Patient 1 was detected in a family-based WES study (unpublished data (CH, GV, Filip Van Nieuwerburg, NVdA, RFK)). Patient DNA was fragmented using Covaris^® M220 Focused-ultrasonicator™ (Covaris, MA, USA), followed by TruSeq DNA Sample Preparation (Illumina Inc, San Diego, CA, USA), enrichment using the SeqCap EZ Human Exome Library v3.0 kit (NimbleGen, Roche, Penzberg, Germany), and sequencing on HiSeq 2000 (Illumina Inc, San Diego, CA, USA), all following standard protocols. Data analysis was performed using Galaxy (see URLs)^49-51. Variants were filtered by VariantDB (see URLs, manuscript in preparation) to exclude variants with (1) low quality, using thresholds based on correlation between NGS data and SNP-chip genotyping; (2) intronic or intergenic location, except splice sites; and (3) inheritance from the parents. WES sequencing of patients 2, 3 and 4 was performed as described^2,8. The mutation in patient 5 was identified in a family trio based study. WES was performed using Illumina technology (Illumina Inc, San Diego, CA, USA), and sequence data was returned and analysed using software supplied from Oxford Gene Technology. Presence of reported (de novo) mutations were confirmed by an independent technique such as Sanger sequencing. Raw sequence data will be uploaded in The European Genome-phenome Archive (EMBL-EBI) database.

Molecular inversion probes (MIPs)

Patients 7, 8 and 9 were discovered from a MIP based screen of 2743 probands with intellectual disability and/or ASD). Patient 10 was included from a MIP based screen of 2446 autism patients from the Simon Simplex Collection (SSC)¹⁶. The MIP screening and analysis was performed as previously described, and MIP probe sequences for ADNP are available in O’Roak et al, 2012¹⁶. Inheritance determination and validation were performed by Sanger sequencing.

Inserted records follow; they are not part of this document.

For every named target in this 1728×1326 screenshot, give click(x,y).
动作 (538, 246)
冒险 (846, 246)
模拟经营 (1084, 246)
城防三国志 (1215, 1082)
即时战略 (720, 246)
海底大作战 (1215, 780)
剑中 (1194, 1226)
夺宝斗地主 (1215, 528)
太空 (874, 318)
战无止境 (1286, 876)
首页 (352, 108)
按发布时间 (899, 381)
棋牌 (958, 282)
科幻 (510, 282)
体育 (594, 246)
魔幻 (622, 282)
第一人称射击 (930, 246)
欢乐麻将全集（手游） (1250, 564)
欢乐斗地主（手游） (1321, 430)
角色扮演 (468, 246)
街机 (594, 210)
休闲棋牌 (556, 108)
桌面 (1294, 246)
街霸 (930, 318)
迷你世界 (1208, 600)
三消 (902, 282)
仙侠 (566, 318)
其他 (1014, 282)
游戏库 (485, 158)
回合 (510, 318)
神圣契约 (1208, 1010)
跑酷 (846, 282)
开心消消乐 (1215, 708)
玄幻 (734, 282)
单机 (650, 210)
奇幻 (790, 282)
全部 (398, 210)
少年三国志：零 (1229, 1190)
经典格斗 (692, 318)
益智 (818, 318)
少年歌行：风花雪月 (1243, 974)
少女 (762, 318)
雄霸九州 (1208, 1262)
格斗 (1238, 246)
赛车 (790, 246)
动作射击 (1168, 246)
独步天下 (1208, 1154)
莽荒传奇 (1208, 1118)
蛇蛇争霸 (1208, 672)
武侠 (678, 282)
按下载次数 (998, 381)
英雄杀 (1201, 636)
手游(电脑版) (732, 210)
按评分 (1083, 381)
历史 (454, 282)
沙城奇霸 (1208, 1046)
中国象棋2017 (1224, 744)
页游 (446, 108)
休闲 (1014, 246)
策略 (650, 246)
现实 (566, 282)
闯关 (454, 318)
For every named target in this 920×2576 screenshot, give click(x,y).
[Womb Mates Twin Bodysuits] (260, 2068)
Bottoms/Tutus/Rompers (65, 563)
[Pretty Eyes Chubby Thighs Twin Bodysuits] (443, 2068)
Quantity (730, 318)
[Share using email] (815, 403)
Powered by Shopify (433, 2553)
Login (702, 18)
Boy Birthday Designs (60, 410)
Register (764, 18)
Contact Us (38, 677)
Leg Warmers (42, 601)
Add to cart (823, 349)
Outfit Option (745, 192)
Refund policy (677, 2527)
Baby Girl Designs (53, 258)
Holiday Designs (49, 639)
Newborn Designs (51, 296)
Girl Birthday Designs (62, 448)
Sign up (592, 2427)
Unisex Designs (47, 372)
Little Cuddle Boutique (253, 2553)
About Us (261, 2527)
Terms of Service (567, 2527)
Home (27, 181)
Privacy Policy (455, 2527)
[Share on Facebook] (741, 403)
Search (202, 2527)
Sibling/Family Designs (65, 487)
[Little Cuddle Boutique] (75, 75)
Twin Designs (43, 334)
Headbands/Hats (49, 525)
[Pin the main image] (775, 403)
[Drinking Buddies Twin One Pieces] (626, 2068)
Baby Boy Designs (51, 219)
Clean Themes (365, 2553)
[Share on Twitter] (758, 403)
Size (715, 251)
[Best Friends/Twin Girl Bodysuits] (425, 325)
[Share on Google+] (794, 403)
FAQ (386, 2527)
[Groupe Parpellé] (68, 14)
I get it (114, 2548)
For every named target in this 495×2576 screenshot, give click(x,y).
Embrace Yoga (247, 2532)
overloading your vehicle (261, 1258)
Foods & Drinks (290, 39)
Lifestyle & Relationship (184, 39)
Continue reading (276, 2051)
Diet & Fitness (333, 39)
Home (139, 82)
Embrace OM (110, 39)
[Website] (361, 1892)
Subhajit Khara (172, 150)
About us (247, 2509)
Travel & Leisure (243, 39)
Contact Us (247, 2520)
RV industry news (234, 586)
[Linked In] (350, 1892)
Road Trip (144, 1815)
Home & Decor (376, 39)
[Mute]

High-resolution melting (HRM)

192 control chromosomes were screened for the presence of the mutations identified in the 10 patients using HRM. Primers were designed using the HRMA Assay Design module of Beacon Designer™ 8.10 (Premier Biosoft, CA, USA). HRM was performed on a LightCycler 480 (Roche, Penzberg, Germany) with the LCGreen⁺ incorporating dye (Idaho Technology Inc., Salt Lake City, UT, USA). Meltcurve analysis performed by the Gene Scanning module of the LightCycler software. Samples with deviating curves were analysed by Sanger sequencing. The mutation in patient 6 was identified using the same protocol, as part of the cohort of 148 probands with idiopathic ASD, for which microarray analysis did not reveal any abnormalities.

Real-time quantitative PCR

RNA isolation, cDNA synthesis and quality control were performed as described earlier⁵². mRNA expression was examined by an optimized three-step real-time quantitative PCR assay following the protocol described before⁵³. Besides ADNP itself, ADNP2 was included based on the reported correlation of expression in human brain tissue³¹. TMPO, CCNC and PLAGL2 were reported to be significantly downregulated in homozygous Adnp knockout mice embryos, while ABCF3 was reported to be upregulated in heterozygous Adnp knockout mice embryos^18,23. Finally, TP53 is upregulated in HT29 cells incubated with ADNP antioligodeoxynucleotide³². YWHAZ and HPRT were selected as reference genes, according to geNorm calculations⁵⁴. qPCR primers were selected from literature^31,55, the RTPrimerDB⁵⁶ or designed using an in-house automated pipeline (see URLs), conforming to requirements of intron-spanning location, no SNP content, no dimer formation at the 3’ end of the primers, and low amplicon folding, with no folding in primer binding sites. The amplification efficiency of the different primers was assessed and confirmed to be above 1.85. Primer sequences are available on request. Expression values of two cDNA syntheses originating from two different RNA isolations per patient were compared to the values obtained from eight control individuals. Statistical testing was performed using linear mixed models in order to investigate significant differences in expression levels of the patients compared to controls.